-- AIM --
Please return, unchanged, the lines from the one containing "The height and width of the screenshot is (569, 740)." through the end of the records, including both ends.

-- INFORMATION GIVEN --
━━━━━━━━━━━━━━━━━━━━

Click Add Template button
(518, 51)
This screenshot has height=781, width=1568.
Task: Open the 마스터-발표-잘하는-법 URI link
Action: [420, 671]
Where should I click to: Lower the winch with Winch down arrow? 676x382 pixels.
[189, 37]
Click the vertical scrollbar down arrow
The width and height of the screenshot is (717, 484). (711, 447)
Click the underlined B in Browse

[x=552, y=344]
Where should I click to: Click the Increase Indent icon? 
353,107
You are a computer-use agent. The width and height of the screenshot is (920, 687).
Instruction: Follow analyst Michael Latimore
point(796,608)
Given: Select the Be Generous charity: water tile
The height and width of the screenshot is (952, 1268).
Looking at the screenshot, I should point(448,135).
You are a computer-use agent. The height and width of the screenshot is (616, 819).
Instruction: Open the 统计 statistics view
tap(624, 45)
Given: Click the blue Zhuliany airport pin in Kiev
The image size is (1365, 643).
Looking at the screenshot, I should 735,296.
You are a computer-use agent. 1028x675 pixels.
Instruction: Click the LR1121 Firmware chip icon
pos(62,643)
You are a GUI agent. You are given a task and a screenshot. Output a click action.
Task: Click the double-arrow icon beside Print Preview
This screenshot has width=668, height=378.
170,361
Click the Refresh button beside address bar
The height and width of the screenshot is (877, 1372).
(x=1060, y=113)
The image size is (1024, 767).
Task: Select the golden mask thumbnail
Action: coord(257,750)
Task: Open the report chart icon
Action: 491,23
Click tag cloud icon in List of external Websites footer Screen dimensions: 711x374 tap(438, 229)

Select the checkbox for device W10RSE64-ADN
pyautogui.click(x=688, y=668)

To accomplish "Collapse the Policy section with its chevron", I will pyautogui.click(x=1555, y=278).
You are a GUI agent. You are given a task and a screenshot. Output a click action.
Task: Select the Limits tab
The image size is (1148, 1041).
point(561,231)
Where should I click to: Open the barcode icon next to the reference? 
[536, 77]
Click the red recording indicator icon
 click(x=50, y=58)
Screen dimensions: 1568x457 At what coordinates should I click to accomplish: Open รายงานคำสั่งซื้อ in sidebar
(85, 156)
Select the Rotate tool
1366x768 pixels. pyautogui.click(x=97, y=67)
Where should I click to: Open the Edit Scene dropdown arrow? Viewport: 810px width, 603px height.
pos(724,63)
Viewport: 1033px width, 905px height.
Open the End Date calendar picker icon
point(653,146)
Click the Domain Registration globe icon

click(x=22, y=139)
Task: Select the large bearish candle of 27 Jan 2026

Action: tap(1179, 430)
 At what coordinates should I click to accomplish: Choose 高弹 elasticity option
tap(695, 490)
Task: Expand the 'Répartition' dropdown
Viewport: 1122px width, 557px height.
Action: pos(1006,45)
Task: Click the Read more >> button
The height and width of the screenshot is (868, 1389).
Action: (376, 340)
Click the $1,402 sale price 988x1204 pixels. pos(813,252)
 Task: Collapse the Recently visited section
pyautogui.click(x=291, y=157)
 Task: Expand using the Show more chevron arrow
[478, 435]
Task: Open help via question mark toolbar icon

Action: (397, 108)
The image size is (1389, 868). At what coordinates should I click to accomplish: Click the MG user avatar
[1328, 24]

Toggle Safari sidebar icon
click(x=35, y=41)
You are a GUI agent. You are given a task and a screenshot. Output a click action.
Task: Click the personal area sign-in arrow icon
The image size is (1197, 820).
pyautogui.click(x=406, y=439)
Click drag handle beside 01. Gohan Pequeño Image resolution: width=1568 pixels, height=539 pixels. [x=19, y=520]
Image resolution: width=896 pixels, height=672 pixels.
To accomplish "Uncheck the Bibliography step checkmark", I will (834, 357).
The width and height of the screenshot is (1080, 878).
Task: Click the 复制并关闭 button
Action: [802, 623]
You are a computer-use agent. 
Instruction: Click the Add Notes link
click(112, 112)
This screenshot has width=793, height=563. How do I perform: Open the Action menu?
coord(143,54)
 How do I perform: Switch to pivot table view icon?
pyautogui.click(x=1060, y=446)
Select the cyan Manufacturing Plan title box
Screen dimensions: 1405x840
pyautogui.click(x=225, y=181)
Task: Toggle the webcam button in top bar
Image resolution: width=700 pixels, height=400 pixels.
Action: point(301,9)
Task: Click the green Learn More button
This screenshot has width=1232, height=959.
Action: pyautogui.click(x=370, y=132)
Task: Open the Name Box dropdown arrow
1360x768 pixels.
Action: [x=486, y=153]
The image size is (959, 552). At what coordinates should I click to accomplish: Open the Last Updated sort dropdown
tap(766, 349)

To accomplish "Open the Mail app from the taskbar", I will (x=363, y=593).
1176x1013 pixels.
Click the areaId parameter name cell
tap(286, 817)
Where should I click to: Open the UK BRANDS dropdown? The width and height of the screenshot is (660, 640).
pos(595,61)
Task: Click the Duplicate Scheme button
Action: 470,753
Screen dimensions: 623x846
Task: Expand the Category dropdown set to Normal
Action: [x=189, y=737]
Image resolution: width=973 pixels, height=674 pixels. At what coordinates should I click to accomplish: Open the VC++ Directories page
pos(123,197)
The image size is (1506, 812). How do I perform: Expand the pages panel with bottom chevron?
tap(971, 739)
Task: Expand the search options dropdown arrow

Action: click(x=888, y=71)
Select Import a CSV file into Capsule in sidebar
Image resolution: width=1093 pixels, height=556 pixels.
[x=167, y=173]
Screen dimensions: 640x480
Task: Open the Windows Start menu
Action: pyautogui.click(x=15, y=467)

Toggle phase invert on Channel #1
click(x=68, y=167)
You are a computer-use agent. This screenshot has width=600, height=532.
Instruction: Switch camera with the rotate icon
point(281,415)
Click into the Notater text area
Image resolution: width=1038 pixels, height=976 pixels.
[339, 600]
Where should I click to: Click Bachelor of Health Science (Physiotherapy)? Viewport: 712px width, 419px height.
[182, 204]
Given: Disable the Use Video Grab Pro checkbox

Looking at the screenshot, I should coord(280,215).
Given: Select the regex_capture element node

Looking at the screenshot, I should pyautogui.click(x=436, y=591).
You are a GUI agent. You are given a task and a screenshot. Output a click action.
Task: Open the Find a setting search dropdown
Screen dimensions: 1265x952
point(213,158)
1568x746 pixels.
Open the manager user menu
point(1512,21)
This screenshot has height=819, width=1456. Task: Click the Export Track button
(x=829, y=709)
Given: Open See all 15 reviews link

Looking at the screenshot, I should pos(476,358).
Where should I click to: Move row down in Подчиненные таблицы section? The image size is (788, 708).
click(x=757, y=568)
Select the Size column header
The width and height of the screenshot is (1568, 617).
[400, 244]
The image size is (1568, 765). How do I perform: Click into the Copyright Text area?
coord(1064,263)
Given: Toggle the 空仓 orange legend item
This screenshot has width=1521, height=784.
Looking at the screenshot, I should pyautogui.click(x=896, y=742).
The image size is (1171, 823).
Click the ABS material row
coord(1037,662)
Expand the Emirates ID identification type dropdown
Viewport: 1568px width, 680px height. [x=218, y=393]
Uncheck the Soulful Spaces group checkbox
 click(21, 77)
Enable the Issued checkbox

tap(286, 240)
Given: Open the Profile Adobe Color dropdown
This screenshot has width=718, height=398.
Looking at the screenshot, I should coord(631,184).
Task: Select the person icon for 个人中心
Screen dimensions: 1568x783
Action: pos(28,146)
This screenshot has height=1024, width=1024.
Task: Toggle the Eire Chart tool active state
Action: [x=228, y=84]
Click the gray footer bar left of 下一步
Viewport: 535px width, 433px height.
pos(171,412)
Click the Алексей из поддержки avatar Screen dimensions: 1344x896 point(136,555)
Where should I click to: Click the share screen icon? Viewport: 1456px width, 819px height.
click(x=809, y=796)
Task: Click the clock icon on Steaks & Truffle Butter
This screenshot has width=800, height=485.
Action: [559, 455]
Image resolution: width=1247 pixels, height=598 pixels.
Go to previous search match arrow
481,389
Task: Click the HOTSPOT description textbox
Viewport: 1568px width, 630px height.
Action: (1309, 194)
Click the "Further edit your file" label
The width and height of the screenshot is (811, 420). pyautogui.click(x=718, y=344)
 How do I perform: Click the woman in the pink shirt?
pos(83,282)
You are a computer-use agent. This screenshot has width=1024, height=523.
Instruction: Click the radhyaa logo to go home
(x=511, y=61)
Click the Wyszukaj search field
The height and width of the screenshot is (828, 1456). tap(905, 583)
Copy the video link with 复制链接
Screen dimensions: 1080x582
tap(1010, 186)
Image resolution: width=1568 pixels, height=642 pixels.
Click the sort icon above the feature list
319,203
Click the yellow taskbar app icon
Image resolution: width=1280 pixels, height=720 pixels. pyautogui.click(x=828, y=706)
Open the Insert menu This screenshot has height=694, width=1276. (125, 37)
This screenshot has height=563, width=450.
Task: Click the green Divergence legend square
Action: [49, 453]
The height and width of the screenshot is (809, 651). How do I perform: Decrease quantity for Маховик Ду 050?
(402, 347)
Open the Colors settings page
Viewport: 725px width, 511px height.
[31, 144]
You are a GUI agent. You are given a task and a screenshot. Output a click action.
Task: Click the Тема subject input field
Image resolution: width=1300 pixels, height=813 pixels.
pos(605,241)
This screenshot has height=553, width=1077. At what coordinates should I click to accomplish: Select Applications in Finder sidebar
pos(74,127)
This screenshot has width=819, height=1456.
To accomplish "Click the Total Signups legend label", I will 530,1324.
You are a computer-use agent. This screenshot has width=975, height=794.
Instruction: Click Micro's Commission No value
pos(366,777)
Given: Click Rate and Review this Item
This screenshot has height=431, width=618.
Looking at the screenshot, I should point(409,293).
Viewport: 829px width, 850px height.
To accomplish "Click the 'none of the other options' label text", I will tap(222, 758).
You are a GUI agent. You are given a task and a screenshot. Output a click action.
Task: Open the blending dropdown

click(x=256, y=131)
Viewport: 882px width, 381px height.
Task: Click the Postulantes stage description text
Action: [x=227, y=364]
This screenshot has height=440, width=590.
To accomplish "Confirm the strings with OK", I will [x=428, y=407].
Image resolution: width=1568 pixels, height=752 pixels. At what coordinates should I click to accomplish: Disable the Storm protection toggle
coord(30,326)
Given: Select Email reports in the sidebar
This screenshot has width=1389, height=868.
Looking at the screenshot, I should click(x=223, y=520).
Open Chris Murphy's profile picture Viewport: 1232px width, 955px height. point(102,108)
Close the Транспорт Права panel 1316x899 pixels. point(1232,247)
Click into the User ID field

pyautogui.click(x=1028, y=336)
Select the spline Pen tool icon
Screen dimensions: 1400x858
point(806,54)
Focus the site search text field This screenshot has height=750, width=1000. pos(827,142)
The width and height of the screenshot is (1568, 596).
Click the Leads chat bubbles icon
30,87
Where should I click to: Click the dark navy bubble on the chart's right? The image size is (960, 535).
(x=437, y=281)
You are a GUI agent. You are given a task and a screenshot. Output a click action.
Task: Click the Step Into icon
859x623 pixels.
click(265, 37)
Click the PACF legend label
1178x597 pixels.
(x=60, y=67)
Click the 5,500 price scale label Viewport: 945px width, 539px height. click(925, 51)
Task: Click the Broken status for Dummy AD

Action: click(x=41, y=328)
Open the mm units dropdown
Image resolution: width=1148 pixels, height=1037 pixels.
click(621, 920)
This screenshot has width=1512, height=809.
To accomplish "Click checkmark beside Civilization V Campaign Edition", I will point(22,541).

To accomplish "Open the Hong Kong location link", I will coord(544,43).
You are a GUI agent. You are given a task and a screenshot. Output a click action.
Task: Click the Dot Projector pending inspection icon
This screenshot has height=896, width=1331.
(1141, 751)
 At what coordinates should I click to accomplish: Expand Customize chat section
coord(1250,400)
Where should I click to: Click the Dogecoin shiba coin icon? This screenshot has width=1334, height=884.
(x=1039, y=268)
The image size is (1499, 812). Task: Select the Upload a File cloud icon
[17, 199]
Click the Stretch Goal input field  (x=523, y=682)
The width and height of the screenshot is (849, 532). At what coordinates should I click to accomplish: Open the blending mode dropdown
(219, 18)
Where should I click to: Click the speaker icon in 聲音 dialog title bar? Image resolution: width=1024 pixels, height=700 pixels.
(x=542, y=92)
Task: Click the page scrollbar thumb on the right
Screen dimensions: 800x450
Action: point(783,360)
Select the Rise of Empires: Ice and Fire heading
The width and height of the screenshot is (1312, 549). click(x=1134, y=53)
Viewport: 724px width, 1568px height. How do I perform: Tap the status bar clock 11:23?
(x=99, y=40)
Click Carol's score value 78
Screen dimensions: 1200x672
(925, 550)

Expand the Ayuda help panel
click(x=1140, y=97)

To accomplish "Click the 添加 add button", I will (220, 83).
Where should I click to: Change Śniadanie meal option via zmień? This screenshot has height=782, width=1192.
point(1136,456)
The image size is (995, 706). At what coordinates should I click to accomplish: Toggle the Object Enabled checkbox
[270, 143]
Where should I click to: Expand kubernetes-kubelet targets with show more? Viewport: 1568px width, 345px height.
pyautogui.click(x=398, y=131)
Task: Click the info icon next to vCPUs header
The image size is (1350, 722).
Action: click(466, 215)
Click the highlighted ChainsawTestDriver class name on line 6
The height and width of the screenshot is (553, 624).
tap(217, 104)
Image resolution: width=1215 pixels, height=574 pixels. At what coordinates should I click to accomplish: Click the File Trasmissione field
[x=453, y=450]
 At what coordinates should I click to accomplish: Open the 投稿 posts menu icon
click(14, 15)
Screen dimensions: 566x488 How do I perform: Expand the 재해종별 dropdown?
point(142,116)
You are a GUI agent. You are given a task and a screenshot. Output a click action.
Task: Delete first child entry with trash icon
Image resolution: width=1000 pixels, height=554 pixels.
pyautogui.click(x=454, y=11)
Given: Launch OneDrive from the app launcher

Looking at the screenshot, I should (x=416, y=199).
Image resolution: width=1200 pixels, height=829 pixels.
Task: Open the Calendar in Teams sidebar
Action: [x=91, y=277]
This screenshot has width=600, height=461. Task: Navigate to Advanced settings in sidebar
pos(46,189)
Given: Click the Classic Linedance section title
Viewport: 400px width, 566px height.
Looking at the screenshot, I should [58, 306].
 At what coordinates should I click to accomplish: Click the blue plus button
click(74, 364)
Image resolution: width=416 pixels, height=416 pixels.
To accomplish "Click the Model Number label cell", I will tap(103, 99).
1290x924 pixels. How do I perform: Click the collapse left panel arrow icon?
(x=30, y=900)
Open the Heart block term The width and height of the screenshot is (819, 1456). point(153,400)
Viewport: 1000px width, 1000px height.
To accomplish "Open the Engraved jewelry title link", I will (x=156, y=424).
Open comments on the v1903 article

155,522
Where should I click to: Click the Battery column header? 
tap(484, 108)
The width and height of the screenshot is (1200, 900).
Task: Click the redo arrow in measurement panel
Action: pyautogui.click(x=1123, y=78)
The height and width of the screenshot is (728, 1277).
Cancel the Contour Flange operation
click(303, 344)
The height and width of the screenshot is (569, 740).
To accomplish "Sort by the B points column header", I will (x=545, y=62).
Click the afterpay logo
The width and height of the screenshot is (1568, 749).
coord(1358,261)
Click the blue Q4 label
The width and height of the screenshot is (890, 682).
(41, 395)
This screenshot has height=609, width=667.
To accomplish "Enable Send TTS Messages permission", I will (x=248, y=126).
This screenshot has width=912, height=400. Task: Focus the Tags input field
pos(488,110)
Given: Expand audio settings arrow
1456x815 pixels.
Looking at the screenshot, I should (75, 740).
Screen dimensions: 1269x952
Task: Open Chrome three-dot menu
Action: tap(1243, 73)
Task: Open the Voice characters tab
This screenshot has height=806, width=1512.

━━━━━━━━━━━━━━━━━━━━

-- SOLUTION TO THE EXERCISE --
The height and width of the screenshot is (569, 740).
To accomplish "Sort by the B points column header", I will (x=545, y=62).
Click the afterpay logo
The width and height of the screenshot is (1568, 749).
coord(1358,261)
Click the blue Q4 label
The width and height of the screenshot is (890, 682).
(41, 395)
This screenshot has height=609, width=667.
To accomplish "Enable Send TTS Messages permission", I will (x=248, y=126).
This screenshot has width=912, height=400. Task: Focus the Tags input field
pos(488,110)
Given: Expand audio settings arrow
1456x815 pixels.
Looking at the screenshot, I should (75, 740).
Screen dimensions: 1269x952
Task: Open Chrome three-dot menu
Action: tap(1243, 73)
Task: Open the Voice characters tab
This screenshot has height=806, width=1512.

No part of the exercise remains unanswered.